最后,施主若依然執入冢之念,我自當告知方法,從此地,向東徑直而去,一里之外,便是岡齊雷池,天空劍冢所在之地,望施主安好。
悟云敬上。
方易將信重新折好,放在桌上,轉過頭,再次看向小和尚的眼神也有些唏噓之意,“喂,悟空啊,”方易用了一種類似于某個唐朝和尚語氣問道,“你去過雷池嗎?”
“你是說那邊嗎?”小和尚指了指東面,“我不去那里,從來不去,那里有許多閃電猴子。

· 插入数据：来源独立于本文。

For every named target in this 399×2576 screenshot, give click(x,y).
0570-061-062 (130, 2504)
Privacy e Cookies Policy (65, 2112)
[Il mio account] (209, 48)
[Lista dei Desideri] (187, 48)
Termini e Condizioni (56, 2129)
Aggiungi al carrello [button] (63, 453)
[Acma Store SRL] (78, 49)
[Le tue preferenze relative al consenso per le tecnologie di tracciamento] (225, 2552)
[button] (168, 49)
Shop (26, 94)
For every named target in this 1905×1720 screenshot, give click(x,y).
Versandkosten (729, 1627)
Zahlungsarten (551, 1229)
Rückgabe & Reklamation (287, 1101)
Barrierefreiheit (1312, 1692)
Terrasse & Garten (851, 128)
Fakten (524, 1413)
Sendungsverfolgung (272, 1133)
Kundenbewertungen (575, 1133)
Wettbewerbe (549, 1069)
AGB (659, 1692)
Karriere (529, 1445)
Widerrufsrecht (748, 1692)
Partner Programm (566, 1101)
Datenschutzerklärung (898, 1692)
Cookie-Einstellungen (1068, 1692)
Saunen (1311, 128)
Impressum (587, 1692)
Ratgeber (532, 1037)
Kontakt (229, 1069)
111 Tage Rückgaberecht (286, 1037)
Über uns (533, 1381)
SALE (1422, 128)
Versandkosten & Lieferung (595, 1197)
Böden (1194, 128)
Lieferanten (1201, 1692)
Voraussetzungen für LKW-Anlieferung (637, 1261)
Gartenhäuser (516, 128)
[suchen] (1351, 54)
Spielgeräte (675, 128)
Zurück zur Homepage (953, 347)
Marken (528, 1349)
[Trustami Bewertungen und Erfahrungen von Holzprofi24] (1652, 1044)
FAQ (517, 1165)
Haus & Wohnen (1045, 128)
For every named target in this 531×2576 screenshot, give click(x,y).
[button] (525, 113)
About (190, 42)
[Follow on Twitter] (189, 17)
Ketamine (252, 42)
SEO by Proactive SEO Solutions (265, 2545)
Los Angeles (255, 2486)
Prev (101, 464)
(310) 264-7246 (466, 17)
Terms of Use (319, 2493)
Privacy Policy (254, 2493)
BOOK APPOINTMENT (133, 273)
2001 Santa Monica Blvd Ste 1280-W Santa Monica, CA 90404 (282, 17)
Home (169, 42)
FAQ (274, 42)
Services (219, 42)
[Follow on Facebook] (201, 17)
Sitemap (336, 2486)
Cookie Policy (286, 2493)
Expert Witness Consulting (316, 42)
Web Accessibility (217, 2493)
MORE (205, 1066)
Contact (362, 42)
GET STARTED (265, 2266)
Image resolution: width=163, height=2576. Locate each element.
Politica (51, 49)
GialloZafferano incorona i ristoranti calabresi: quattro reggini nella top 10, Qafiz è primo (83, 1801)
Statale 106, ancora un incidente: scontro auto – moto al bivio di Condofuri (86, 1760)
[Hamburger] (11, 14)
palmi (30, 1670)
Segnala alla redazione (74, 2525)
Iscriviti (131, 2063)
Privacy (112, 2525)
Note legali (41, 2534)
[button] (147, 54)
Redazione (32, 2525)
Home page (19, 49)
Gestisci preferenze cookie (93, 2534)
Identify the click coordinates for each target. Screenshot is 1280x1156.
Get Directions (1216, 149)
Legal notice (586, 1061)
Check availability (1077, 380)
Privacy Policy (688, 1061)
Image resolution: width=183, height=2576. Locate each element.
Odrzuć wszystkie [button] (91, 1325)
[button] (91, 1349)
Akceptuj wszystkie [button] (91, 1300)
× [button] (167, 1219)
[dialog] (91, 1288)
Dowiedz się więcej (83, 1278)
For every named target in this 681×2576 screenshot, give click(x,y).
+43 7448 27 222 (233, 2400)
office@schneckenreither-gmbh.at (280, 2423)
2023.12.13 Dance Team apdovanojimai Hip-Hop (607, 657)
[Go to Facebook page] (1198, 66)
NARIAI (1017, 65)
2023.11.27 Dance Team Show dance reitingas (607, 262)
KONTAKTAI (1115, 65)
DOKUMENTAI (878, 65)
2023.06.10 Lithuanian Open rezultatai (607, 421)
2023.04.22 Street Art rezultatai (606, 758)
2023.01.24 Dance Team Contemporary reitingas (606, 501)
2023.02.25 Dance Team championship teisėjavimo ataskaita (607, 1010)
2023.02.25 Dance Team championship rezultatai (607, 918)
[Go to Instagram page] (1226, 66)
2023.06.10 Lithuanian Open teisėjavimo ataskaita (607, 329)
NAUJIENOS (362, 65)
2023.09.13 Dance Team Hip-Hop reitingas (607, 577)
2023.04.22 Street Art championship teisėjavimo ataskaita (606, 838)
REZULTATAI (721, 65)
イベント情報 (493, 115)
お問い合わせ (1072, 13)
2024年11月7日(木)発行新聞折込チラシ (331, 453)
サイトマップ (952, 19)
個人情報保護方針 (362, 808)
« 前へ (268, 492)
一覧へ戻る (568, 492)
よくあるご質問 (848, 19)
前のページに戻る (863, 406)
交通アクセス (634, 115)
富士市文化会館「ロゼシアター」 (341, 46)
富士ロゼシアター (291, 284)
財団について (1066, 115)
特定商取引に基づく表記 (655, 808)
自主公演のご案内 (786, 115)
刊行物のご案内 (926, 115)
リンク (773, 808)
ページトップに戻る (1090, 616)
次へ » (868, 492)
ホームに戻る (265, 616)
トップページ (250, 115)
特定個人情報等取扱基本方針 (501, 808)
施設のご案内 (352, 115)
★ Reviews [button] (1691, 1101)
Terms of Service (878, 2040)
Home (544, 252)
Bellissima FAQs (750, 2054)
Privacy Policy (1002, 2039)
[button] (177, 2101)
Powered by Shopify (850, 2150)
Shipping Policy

”
閃電猴子,方易對這個稱呼倒是有些不解,“你見過?”
“當然,我還被它們抓了一把,你看,”小和尚一邊說著,一邊將白色袖口翻起,露出胖嘟嘟的手臂來,而在手腕之上,一道燒傷的疤痕赫然在列。
雖然方易看不出這是一只猴子抓傷的,但小和尚也說了,這不是一般的猴子,是閃電猴,方易腦子里不禁浮現出一只渾身環繞金色電弧,身披繡金迎風袍,腳蹬鑲銀登天靴,頭頂沖天雙羽冠,手持鎮海降龍棍的猴大王來。
“不過,它們要是長毛的話,會不會被閃電烤焦啊?”方易嘀咕一句,但很快將這個無意義的問題跑到腦后,繼續問道:“這艘屋子里原來的東西還在嗎?就是你和你師傅搬進來之前就有的東西。”
按小和尚的說法,最后搭乘這艘飛艇而來的是坎斯通,而不是法比努可,雖然方易不知道這段幾十年前的恩怨情仇是否對他進入天空劍冢有所幫助,但這就像一個縈繞在他心頭的云朵一般,難以揮去。
小和尚撓撓頭,似乎方易所問的已經是記憶里非常久遠的事情了。
“我記得,我搬進來時,屋子就已經空蕩蕩了,不過……”小和尚忽然拍拍頭,“不過還是有一些雜物的,我都收拾在一個箱子里了,那,就在你屁股下面。”
“呃…”方易聞言迅速抬起身子,只見一個倒放的木箱上蓋著一件毛氈,不仔細看,還真認不出這是一只箱子。
方易將箱子翻過來,揭掉上面的毛氈,這箱子也不知在這里放了多久,因為潮濕的空氣,和常年被當做凳子來使,整體幾乎已經變形,廢了好一番功夫,方易才將其打開。